- _Data provided_:
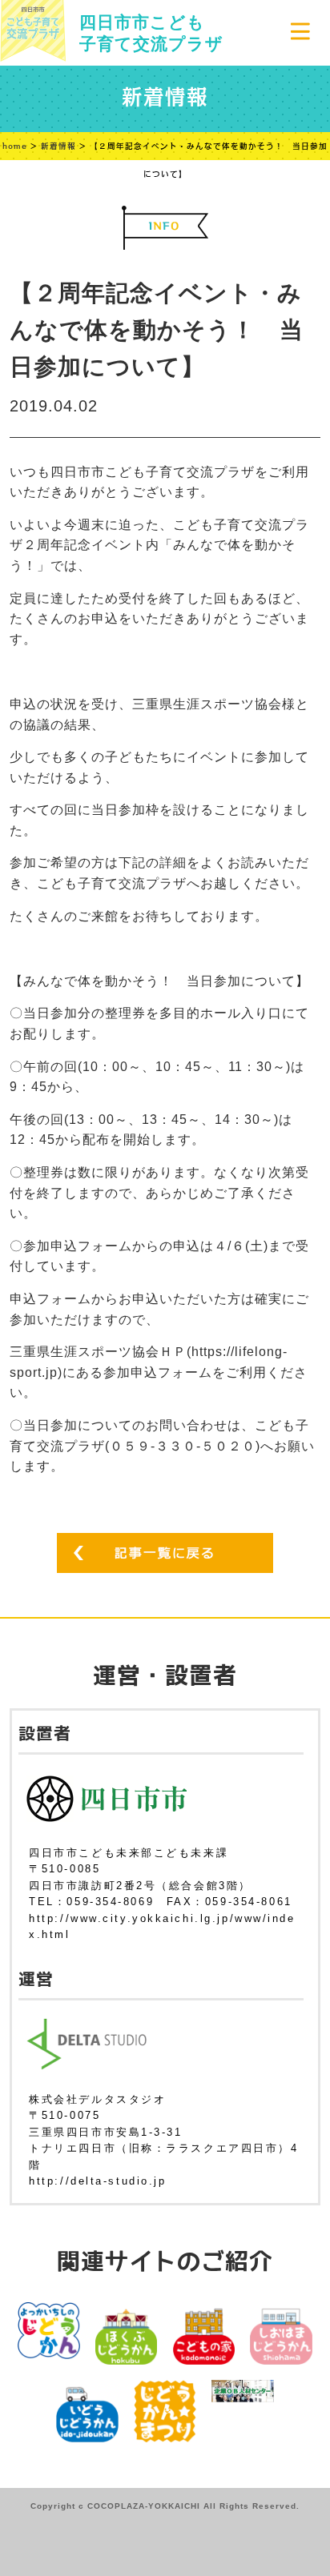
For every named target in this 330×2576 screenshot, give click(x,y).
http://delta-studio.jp (97, 2181)
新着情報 (58, 146)
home (14, 146)
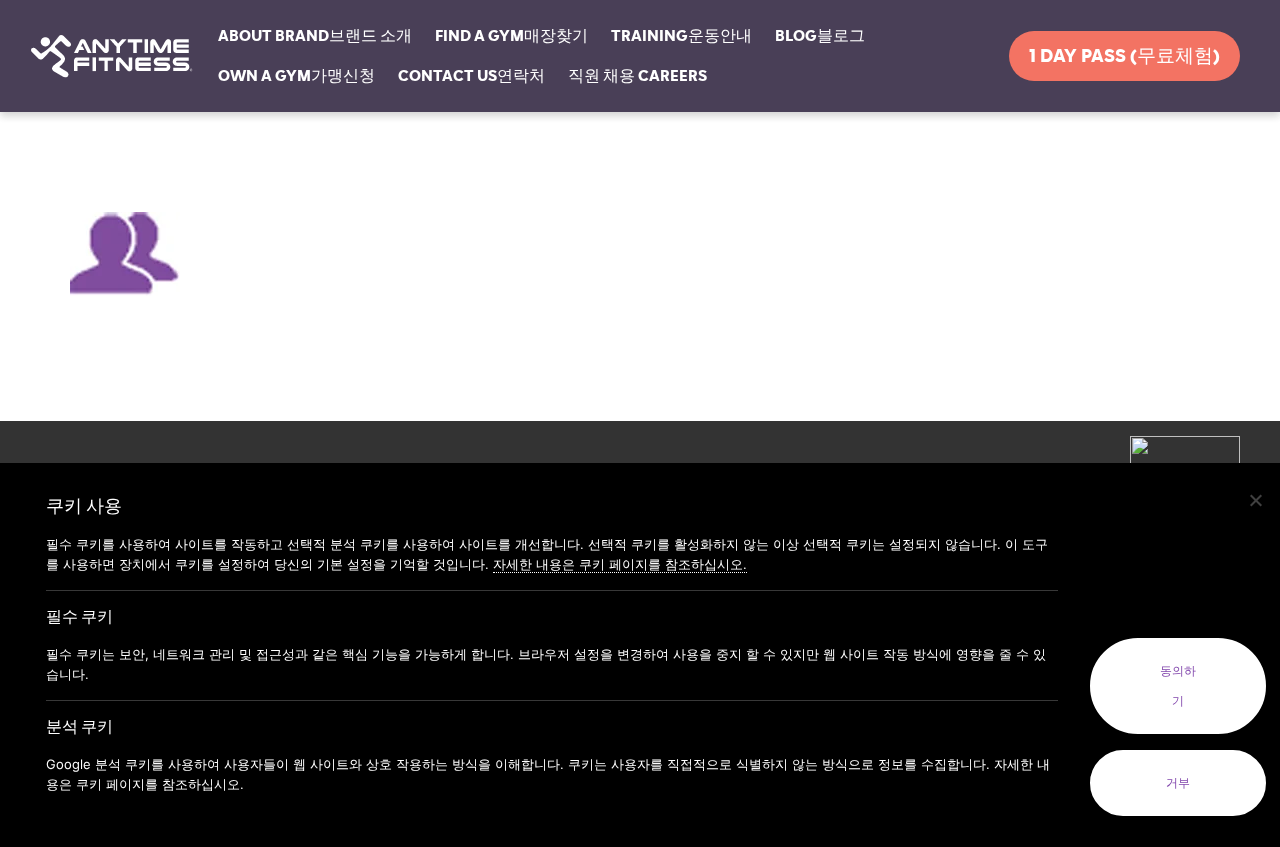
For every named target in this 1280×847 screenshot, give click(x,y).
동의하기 (1178, 686)
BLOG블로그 (820, 36)
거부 (1178, 783)
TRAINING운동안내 (681, 36)
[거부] (1255, 500)
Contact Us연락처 (471, 76)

- _Exercise aim_:
Return the records above exactly as written. Do not include their images.

- _Result_:
For every named target in this 330×2576 screenshot, give click(x,y).
http://delta-studio.jp (97, 2181)
新着情報 (58, 146)
home (14, 146)
For every named target in this 1280×847 screenshot, give click(x,y).
동의하기 (1178, 686)
BLOG블로그 (820, 36)
거부 (1178, 783)
TRAINING운동안내 (681, 36)
[거부] (1255, 500)
Contact Us연락처 (471, 76)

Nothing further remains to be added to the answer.